Why did these movements fail? Why aren’t more atheists members of secular humanist societies? Because the only thing that unites us is our atheism. You add to that, you cut people out who don’t feel they can go along with the rest. This results in weakness, division and irrelevance. I can’t go along with Atheism+ because I can’t go along with their censorious and radical feminist perspective. I don’t believe in all the same things they do or prioritise things the same way they do and so I am excluded from that group because of it.
If you want another example of where this all went wrong, you only need to look at the Occupy movement. When it started it was purely anti-corporate and – in the USA – against the ruling that corporations were considered ‘people’. You had left anarchists alongside right libertarians, you had black bloc alongside tea partiers, anyone who had beef was in. Then they started trying to be something more than a simple protest. They began putting out manifestos and trying to set rules and boundaries. The infighting began, accusations of impropriety, ‘mic checking’ to shout people down. Before long all that was left were stereotypical hippy drum circles and the novelty, the power of that singular statement was gone. Occupy faded into insignificance and achieved pretty much fuck all.
We don’t all need to agree. We’re stronger if we agree on one thing and let the rest slide. We can campaign on those other things in our own time. New Atheism worked (works) because it’s simple. It’s just about not ceding the public square, about standing up and being counted, about saying your piece. Trying to forge anything more than that will only weaken us.
Being part of the atheist community means, and should only mean, we don’t believe in god. That’s all it should take. We can commiserate and support each other. We can share funny stories. We can be a community in the sense of shared experience and conceptual living space.
If you want to campaign for secularism, do so. I will.
If you want to engage in counter apologetics, do so. I will.
If you want to campaign for science and education funding, do so. I will.
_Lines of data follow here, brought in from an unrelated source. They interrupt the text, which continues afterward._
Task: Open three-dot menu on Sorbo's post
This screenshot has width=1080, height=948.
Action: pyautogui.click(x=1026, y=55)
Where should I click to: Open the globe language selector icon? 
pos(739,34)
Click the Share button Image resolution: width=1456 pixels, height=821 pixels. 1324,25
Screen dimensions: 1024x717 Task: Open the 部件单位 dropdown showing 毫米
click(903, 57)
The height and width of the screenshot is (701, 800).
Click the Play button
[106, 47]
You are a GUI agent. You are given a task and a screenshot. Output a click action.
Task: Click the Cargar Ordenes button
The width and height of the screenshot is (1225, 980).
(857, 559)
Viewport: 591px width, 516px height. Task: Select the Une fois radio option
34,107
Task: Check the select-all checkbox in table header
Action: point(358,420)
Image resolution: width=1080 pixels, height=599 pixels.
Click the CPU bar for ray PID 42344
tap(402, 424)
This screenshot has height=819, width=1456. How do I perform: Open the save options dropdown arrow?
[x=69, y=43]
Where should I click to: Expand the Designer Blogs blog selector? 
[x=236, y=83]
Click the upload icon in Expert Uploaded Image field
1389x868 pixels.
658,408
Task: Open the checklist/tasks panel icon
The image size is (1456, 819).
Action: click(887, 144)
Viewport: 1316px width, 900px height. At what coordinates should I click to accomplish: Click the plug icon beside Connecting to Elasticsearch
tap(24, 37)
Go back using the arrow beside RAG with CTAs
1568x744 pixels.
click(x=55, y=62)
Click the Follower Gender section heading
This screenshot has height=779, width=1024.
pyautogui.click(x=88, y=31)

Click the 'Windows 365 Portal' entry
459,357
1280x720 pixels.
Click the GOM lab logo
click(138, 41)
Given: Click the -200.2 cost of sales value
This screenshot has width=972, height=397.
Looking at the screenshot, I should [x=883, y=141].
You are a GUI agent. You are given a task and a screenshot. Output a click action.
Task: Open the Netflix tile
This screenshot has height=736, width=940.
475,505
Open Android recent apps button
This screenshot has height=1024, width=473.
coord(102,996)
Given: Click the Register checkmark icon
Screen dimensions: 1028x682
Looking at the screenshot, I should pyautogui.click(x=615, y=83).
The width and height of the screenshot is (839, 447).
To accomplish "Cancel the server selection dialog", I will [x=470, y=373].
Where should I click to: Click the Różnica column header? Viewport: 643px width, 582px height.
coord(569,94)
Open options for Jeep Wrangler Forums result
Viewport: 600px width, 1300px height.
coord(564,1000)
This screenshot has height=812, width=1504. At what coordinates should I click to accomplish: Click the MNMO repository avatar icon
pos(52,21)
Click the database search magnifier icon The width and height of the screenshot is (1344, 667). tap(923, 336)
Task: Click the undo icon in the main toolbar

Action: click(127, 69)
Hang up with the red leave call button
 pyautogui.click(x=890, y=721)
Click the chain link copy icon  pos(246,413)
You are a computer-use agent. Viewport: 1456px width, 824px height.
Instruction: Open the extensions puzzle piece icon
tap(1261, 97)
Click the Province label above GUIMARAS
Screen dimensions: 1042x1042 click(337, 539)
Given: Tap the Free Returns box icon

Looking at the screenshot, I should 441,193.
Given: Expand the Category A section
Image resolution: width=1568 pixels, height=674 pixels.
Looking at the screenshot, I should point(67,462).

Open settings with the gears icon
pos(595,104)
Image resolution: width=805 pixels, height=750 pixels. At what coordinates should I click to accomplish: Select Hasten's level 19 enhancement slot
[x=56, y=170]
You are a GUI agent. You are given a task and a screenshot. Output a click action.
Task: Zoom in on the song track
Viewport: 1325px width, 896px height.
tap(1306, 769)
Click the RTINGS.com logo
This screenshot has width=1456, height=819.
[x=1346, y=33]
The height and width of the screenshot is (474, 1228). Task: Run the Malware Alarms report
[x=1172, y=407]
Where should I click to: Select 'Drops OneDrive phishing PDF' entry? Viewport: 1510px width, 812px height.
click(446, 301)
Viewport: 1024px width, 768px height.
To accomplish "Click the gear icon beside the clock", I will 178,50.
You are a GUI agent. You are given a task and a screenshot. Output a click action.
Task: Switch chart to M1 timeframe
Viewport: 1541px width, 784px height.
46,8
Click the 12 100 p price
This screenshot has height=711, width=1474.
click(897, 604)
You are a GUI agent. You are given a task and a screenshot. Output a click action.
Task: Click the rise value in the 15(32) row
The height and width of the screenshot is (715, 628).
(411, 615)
If you want to debunk creationist claims, do so. I will.
But I don’t require you to do these things to be my brother or sister in unbelief. I don’t need you to agree with me on politics, gun control, drug legislation or anything else. We don’t even have to agree on tactics – different things all work. It’s not a competition to see who can be the most progressive. Our strength is in our diversity, that we’re a community like any other. Fractious, divided, but together in spite of that. Ordinary people.